Put together the facts that the POV character mentions: A. To people on this world, gendering correctly is direly important B. In conversation with one of the world residents, the POV character’s (perceived) gender is mentioned and you find out the character’s gender.

Avatar
6 years ago

@32/Kaerlani – I’m not confident we do. On one hand, Leckie uses an economy of words. On the other hand “Tough little girl” isn’t an accurate description. We know don’t know the height of the victim, but we know the protagonist carries, not drags, him into the bar, with an arm sling over their shoulder. So they are strong.  We then don’t have any suggestion the protagonist is shorter or taller than the bar patrons (no looking down or up to meet their gaze). So we’re kind of 50/50 on the first two words. They are tough, but they aren’t little. 

Then there’s the attitude of the speaker: they’re being agressive, challenging the protagonist. We also know (as you point out) that using the wrong gender is considered insulting. To me that means the whole phrase is meant to be taken as an insult, to try and get a rise out of the protagonist. On that basis “girl” could be applied equally to each gender in this context. 

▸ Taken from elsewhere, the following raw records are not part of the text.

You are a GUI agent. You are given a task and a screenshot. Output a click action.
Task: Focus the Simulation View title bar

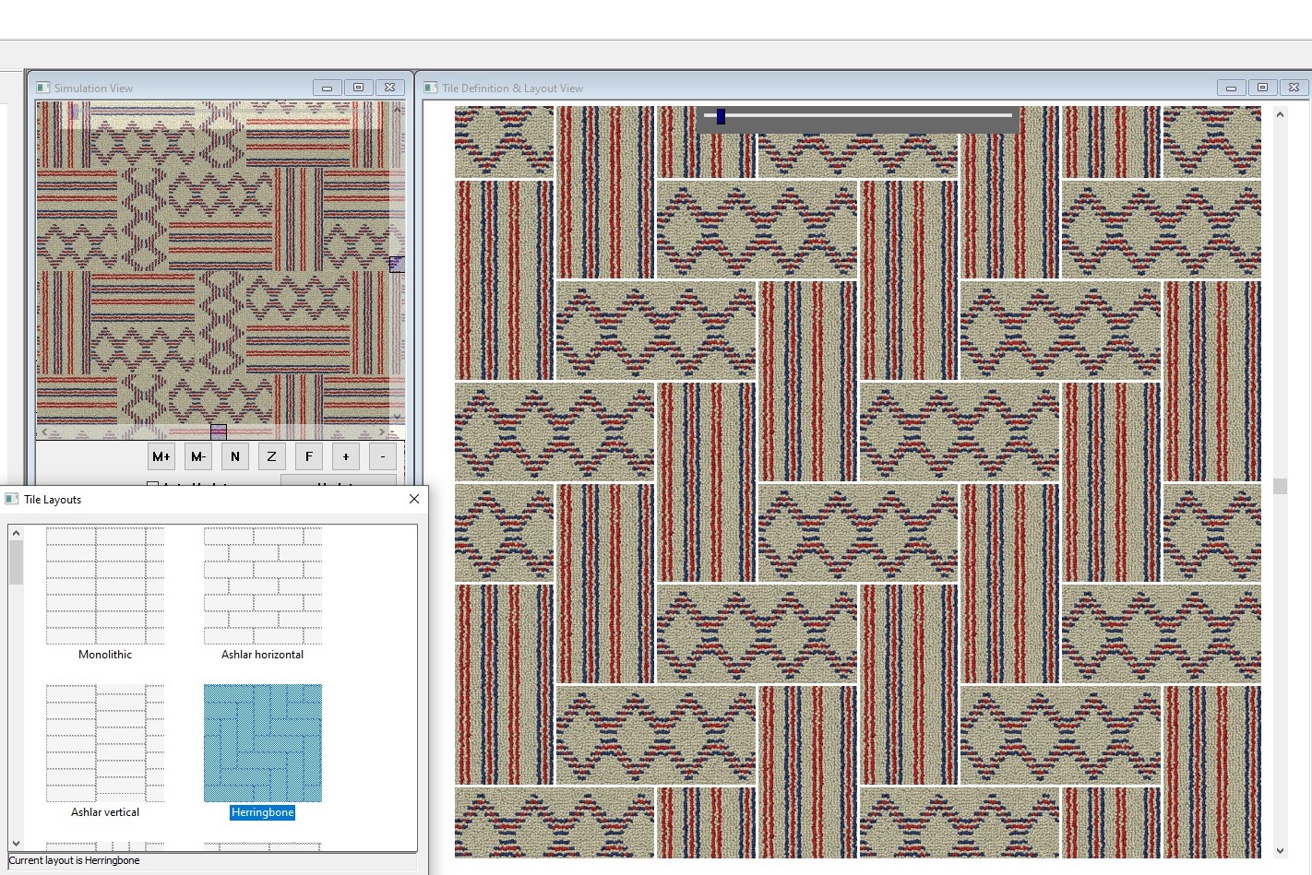pos(185,87)
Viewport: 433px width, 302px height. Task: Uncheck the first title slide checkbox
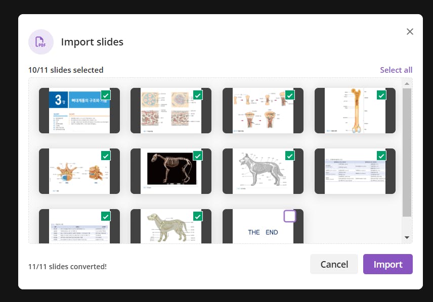coord(106,95)
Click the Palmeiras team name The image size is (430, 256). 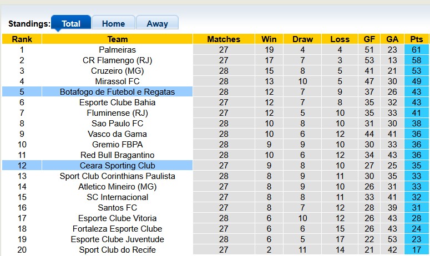[x=117, y=50]
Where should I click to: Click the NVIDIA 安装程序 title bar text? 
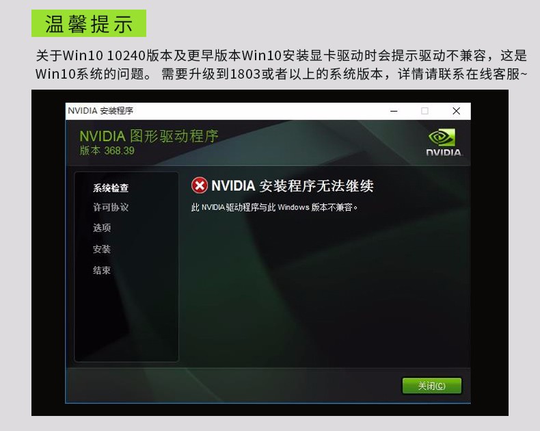point(100,111)
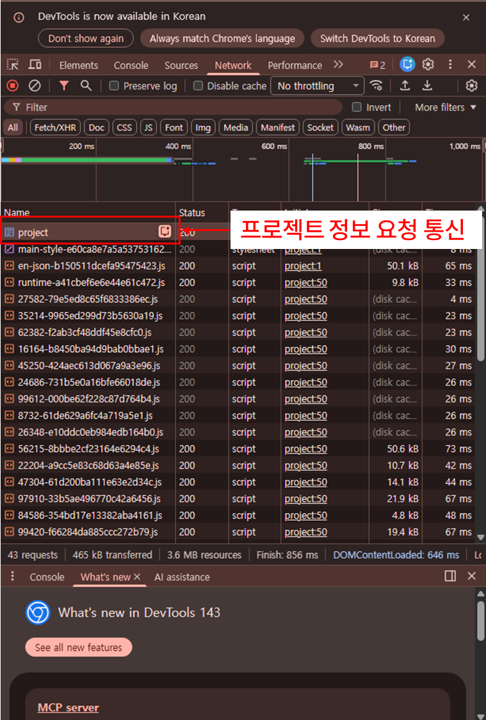Open network conditions wifi icon

coord(377,86)
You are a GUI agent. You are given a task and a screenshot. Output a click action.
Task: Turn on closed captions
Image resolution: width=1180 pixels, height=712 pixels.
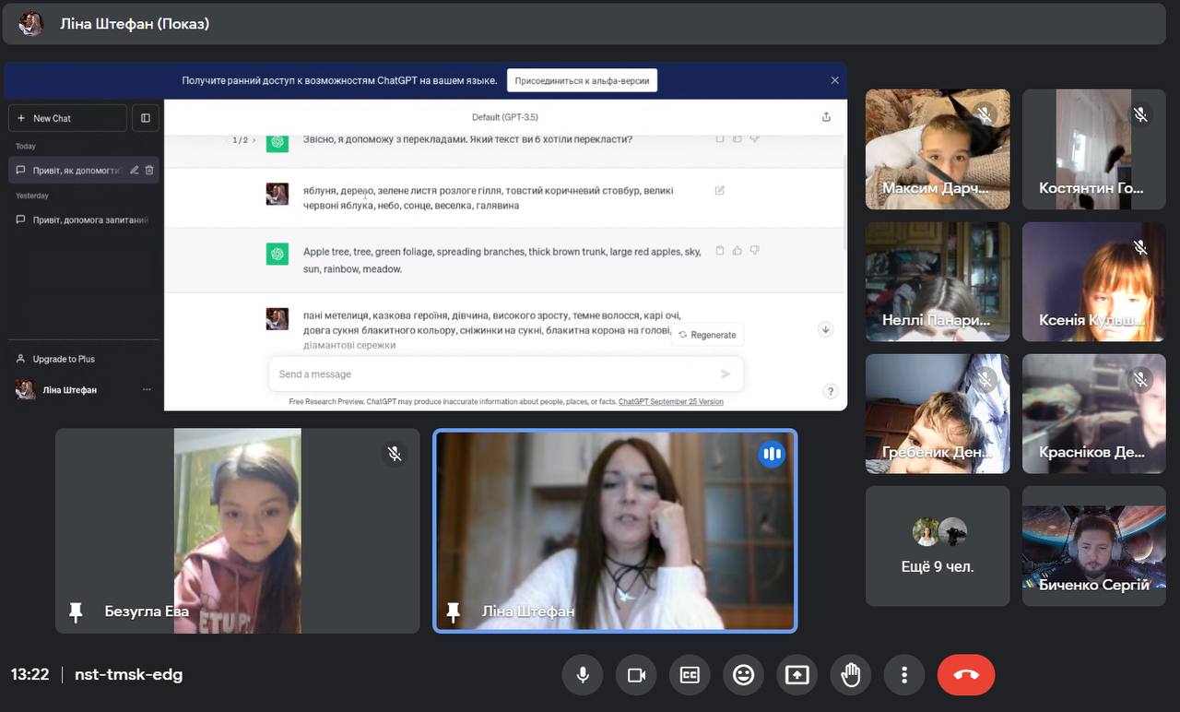[690, 675]
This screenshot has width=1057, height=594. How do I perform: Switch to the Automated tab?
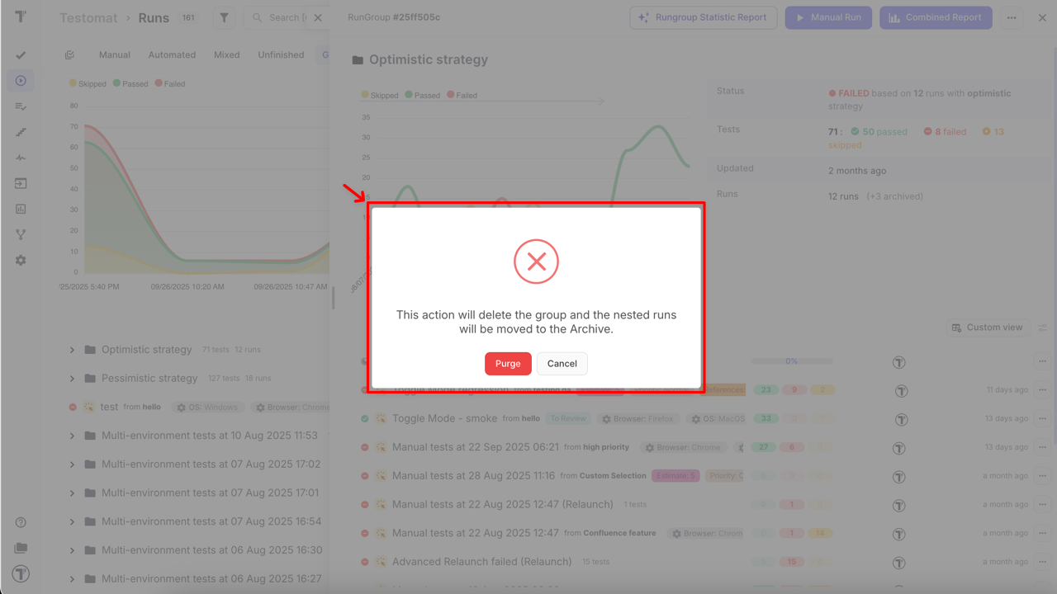pyautogui.click(x=172, y=55)

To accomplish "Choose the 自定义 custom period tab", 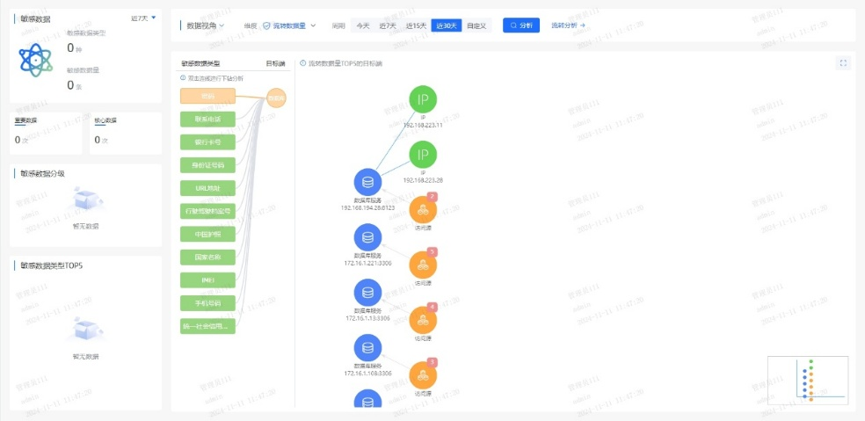I will [x=476, y=25].
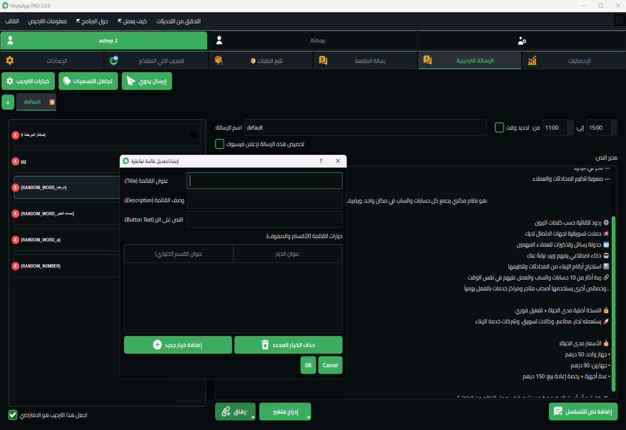This screenshot has width=626, height=430.
Task: Check تخصيص هذه الرسالة لإعلان فيسبوك
Action: [x=219, y=144]
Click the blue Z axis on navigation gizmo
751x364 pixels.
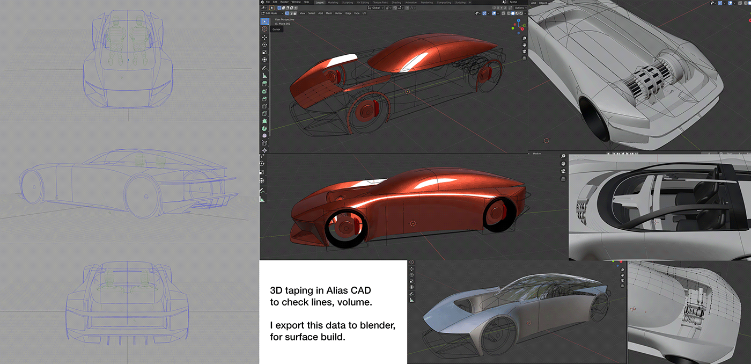coord(518,21)
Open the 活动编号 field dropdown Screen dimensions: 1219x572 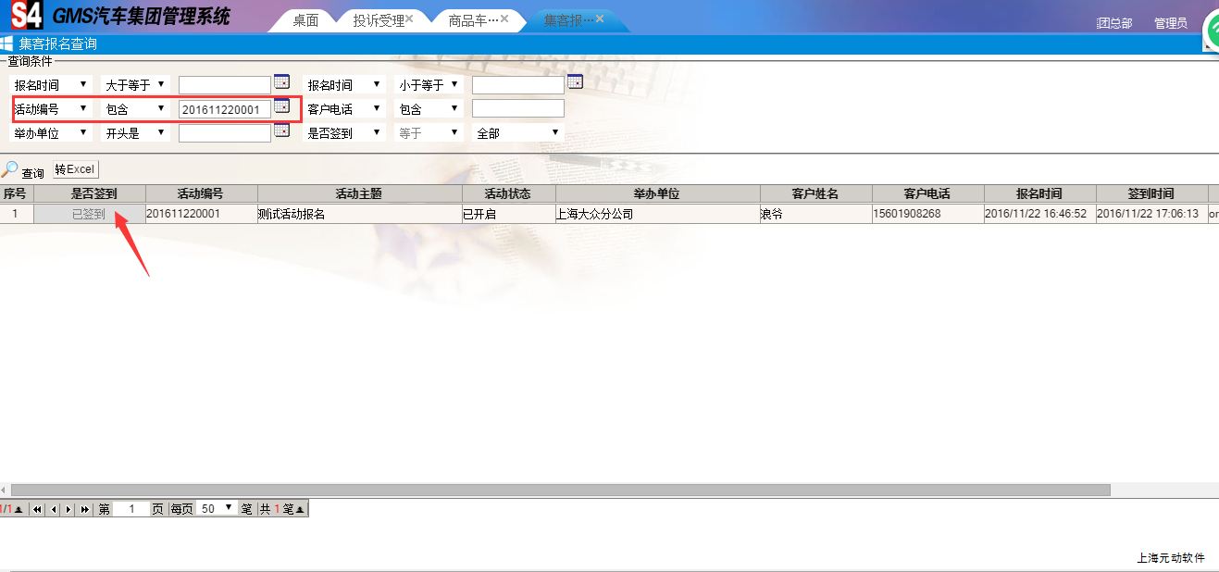point(51,109)
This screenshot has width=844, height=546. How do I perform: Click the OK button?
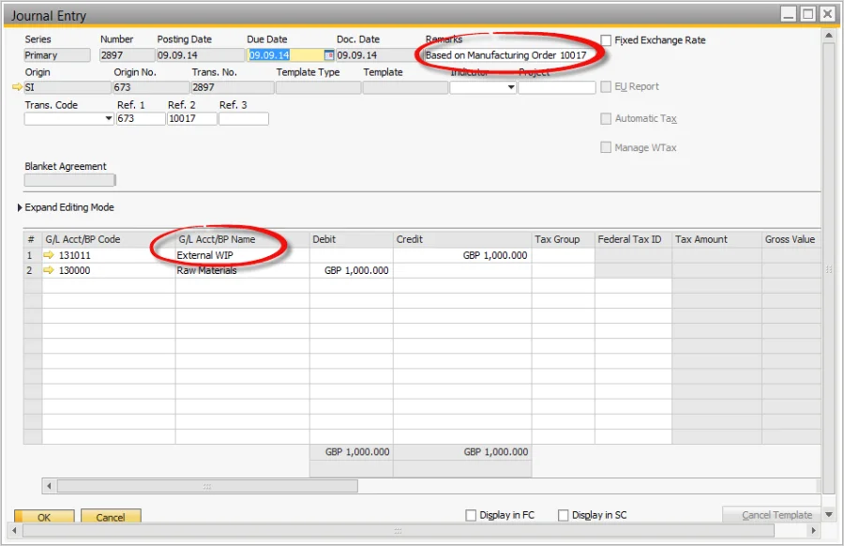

It’s worth noting that the local language is so gender-specific using the wrong genderised word for “you” could be considered insulting. That leads me to think the protagonist’s gender is male, since we don’t know (but modern society interactions infer) whether calling a female a “boy” would be as considered as challenging as the “girl” part. <shrugs>. It’s not conclusive, though, which (at least for me) leaves the protagonist’s gender unknown.   

Avatar
Cybersnark
6 years ago

It occurs to me that this kind of slow-drip worldbuilding is one of the things I love about anime –unlike Western TV (which is far more prone to getting cancelled week-to-week, whereas most anime is contractually guaranteed to be broadcast), there’s no need to “hook” the viewer in the first ten minutes of the first episode, so mysteries and details can be strung out across an entire series.

@30. I’ve heard (from people who’ve learned English as a second language) that English is easy to learn through exposure, but really tough to learn well. I think it’s because English is so error-tolerant. Even someone with a minimal grasp of English can usually make themselves understood alongside people who are fully fluent (so, arguably, there’s no drive to become fully fluent, which is why typoes and malapropisms are so common even in official/published materials).

Avatar
6 years ago

@34/Cybersnark: I think the reason why English is so easy to learn, at least in the beginning, is its lack of a case system and its paucity of verb forms. To form a simple sentence, you only have to put one word after the other in the required order. You don’t have to pause and think about word forms. The fact that it has no grammatical gender (see discussion above) also helps.

JG
JG
6 years ago

I haven’t read these book yet.  I want to read this article but will it spoil them ? 

Avatar
6 years ago

@36 – not much.  Just focused on what happens in the first chapter without really any discussion of where the story goes.  Dig in.

Avatar
6 years ago

For avoided infodumps, try Graydon Saunders’s Commonweal books.

Avatar
Kaeriani
6 years ago

@33, there is always “She Commands Me And I Obey,” then, which is a short story that stars Breq pre-events of this trilogy but after separating from the ship, and Breq’s sex is not left up to question.

You make excellent points, though, that I also pondered.

Avatar
6 years ago

@39/Kaeriani – I’m assuming Breq is Ultimately-Justice-Shall-Prevail? Huh. Just found (and read) it and wouldn’t have realised that was a prequel (never mind starring Breq) if you hadn’t lampshades it. Thanks for pointing it out.